> What is being asked: Copy out every line of the data below without changing anything.

— Start —

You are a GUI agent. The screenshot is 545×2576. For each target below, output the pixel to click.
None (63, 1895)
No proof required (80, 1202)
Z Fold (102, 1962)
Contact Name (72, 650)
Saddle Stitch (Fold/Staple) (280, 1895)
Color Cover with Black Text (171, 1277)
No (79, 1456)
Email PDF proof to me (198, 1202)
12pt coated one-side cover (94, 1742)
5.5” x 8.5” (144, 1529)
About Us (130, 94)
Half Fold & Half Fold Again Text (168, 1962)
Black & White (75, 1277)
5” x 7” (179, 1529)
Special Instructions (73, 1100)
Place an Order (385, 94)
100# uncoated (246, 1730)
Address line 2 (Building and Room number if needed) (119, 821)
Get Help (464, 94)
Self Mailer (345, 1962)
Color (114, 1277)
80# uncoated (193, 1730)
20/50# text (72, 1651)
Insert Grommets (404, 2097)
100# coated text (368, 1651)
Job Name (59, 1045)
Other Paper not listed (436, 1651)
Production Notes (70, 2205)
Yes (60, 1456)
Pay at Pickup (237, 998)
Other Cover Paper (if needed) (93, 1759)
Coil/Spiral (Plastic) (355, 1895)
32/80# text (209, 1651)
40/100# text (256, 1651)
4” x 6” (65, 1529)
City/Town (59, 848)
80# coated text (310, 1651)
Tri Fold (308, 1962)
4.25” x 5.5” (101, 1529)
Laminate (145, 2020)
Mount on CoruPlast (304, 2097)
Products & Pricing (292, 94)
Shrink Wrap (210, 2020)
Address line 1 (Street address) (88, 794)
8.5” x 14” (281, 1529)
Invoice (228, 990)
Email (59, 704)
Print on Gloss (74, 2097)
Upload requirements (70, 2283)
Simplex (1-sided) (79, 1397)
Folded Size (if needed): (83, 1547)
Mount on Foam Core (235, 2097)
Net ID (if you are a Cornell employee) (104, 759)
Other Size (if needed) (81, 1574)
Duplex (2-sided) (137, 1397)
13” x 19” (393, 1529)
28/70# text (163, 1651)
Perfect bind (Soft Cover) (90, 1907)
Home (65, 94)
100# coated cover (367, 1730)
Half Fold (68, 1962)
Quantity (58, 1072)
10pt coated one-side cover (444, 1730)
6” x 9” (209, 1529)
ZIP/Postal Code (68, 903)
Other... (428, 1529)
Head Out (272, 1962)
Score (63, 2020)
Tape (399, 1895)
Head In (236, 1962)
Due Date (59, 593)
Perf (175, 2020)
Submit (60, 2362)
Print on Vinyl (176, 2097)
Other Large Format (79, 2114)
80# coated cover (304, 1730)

— End —

> Complete answer:
You are a GUI agent. The screenshot is 545×2576. For each target below, output the pixel to click.
None (63, 1895)
No proof required (80, 1202)
Z Fold (102, 1962)
Contact Name (72, 650)
Saddle Stitch (Fold/Staple) (280, 1895)
Color Cover with Black Text (171, 1277)
No (79, 1456)
Email PDF proof to me (198, 1202)
12pt coated one-side cover (94, 1742)
5.5” x 8.5” (144, 1529)
About Us (130, 94)
Half Fold & Half Fold Again Text (168, 1962)
Black & White (75, 1277)
5” x 7” (179, 1529)
Special Instructions (73, 1100)
Place an Order (385, 94)
100# uncoated (246, 1730)
Address line 2 (Building and Room number if needed) (119, 821)
Get Help (464, 94)
Self Mailer (345, 1962)
Color (114, 1277)
80# uncoated (193, 1730)
20/50# text (72, 1651)
Insert Grommets (404, 2097)
100# coated text (368, 1651)
Job Name (59, 1045)
Other Paper not listed (436, 1651)
Production Notes (70, 2205)
Yes (60, 1456)
Pay at Pickup (237, 998)
Other Cover Paper (if needed) (93, 1759)
Coil/Spiral (Plastic) (355, 1895)
32/80# text (209, 1651)
40/100# text (256, 1651)
4” x 6” (65, 1529)
City/Town (59, 848)
80# coated text (310, 1651)
Tri Fold (308, 1962)
4.25” x 5.5” (101, 1529)
Laminate (145, 2020)
Mount on CoruPlast (304, 2097)
Products & Pricing (292, 94)
Shrink Wrap (210, 2020)
Address line 1 (Street address) (88, 794)
8.5” x 14” (281, 1529)
Invoice (228, 990)
Email (59, 704)
Print on Gloss (74, 2097)
Upload requirements (70, 2283)
Simplex (1-sided) (79, 1397)
Folded Size (if needed): (83, 1547)
Mount on Foam Core (235, 2097)
Net ID (if you are a Cornell employee) (104, 759)
Other Size (if needed) (81, 1574)
Duplex (2-sided) (137, 1397)
13” x 19” (393, 1529)
28/70# text (163, 1651)
Perfect bind (Soft Cover) (90, 1907)
Home (65, 94)
100# coated cover (367, 1730)
Half Fold (68, 1962)
Quantity (58, 1072)
10pt coated one-side cover (444, 1730)
6” x 9” (209, 1529)
ZIP/Postal Code (68, 903)
Other... (428, 1529)
Head Out (272, 1962)
Score (63, 2020)
Tape (399, 1895)
Head In (236, 1962)
Due Date (59, 593)
Perf (175, 2020)
Submit (60, 2362)
Print on Vinyl (176, 2097)
Other Large Format (79, 2114)
80# coated cover (304, 1730)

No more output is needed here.